Here’s my summary of Allen’s argument.

A key part of SETI  is combing through vast amounts of data from radio telescopes, looking for signals that look like those of extraterrestrial intelligence.  This is a big computational project, and the SETI people have adopted a clever way to achieve it: they farm it out to huge numbers of supporters, who run the computations on their own computers during times when those computers would otherwise be idle.
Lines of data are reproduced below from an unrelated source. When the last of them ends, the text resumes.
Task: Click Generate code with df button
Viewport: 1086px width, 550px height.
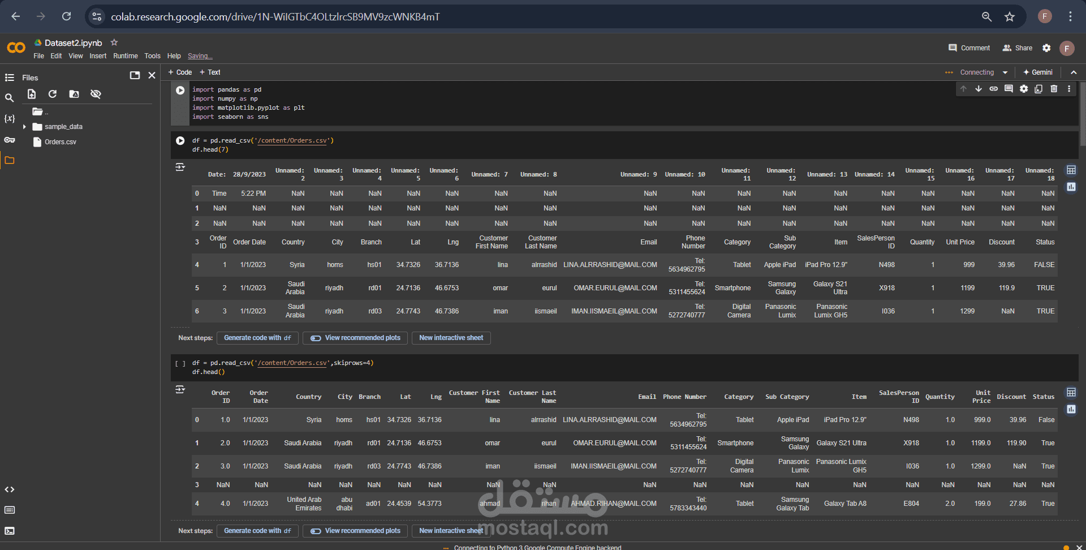Action: pos(257,338)
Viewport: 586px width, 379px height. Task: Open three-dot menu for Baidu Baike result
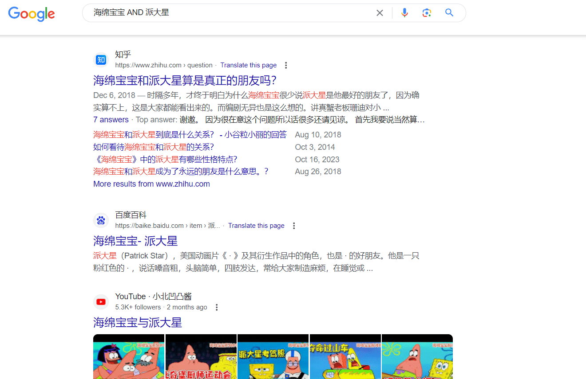coord(294,226)
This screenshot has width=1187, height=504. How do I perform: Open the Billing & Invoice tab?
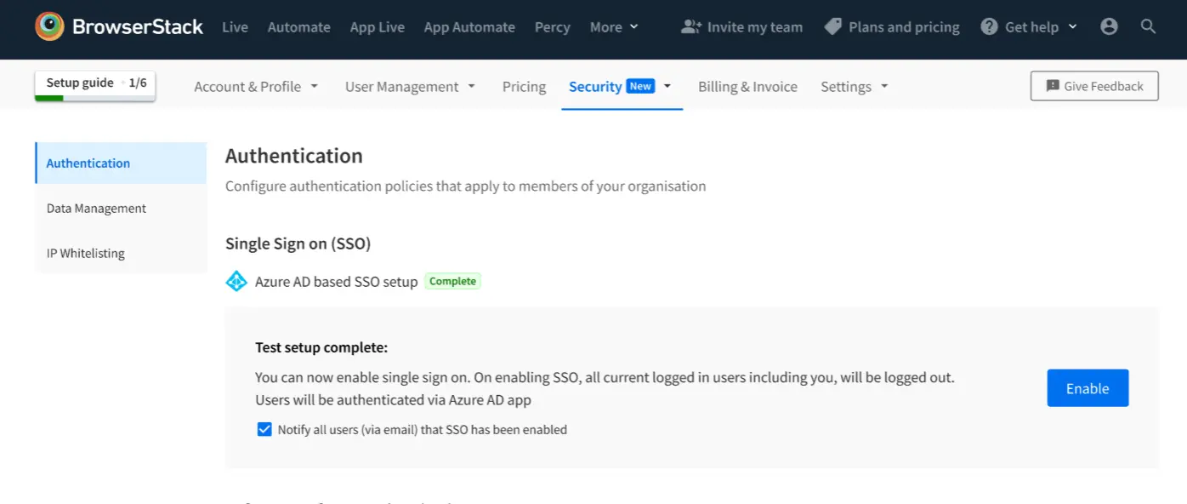click(x=747, y=87)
The people who do this, of course, are paying a cost: they’re giving away free CPU cycles on their computers.  Aside from any other costs, this costs them money, because a computer that’s actually computing uses more power than one that’s idle.  I think that a decent estimate of that power difference is about 40 watts.  (You can find a bunch of estimates out there for this quantity.  There’s some variation, but this seems to be about right.)  Say a typical user has SETI@home running on one PC about 2/3 of the time for a month.  How much does it cost? To find out, multiply 40 watts times 20 days and convert the result into kilowatt-hours.  These days, 1 kWh costs about 12 cents, so multiply the result by $0.12.

If that’s starting to sound like work, it’s not.  Just ask Google.  (In case you didn’t know, Google’s also a calculator, and it knows a ton of unit conversions.)  The answer is that such a user is spending about $2.30 a month.

I’d bet that the typical SETI@home volunteer doesn’t know that it’s costing them that much, but that if they did they’d probably think it sounded like a reasonable cost.

So far, I probably haven’t convinced you that SETI costs too much.  But now let’s think globally.  In total, the project has used up 2 million years of computing time.  If you try the same calculation to get a total cost, you get  $84 million. I don’t know about you, but to me, that’s real money.  When you think about the things that could be done with $84 million, it’s hard to see that this incredible longshot is justified, in my opinion.

A few random notes:

  1. Nobody’s actually paying this money directly, so it’s not noticeable. But just because the costs are hidden, that doesn’t mean they’re not real.
  2. In fact, the cost is probably underestimated in a bunch of ways.  I was assuming that the computers would all be turned on anyway, and just considering the difference in power due to the extra computational load.  If people are leaving their computers on for SETI@home when they would otherwise be turning them off, then the cost is greater.  Also, the figure of 12 cents/kWh is the direct cost to the consumer, but there are externalities (greenhouse gas emissions, pollution, geopolitical problems due to resource competition) that that market price doesn’t include.
  3. Instead of considering the cost savings, you could consider the other good things that people could be doing with all those CPU cycles.
  4. Let’s come back for a minute to my original point about L in the Drake equation.  My reason for thinking it was small was simply that any communication method that sends radio power into space is wasteful.  A technologically advanced species will learn how to beam its communications directly to the intended recipient.  Allen pointed out a different reason, which I’d never thought of.  To prevent eavesdropping, you want to encrypt your communications.  The better a method of encryption is, the more the output looks just like noise.  If an advanced society is really good at encryption, we won’t notice its signals even if they’re out there, because they’ll look like noise.  I’m not sure I’m convinced by this, but it’s an interesting point.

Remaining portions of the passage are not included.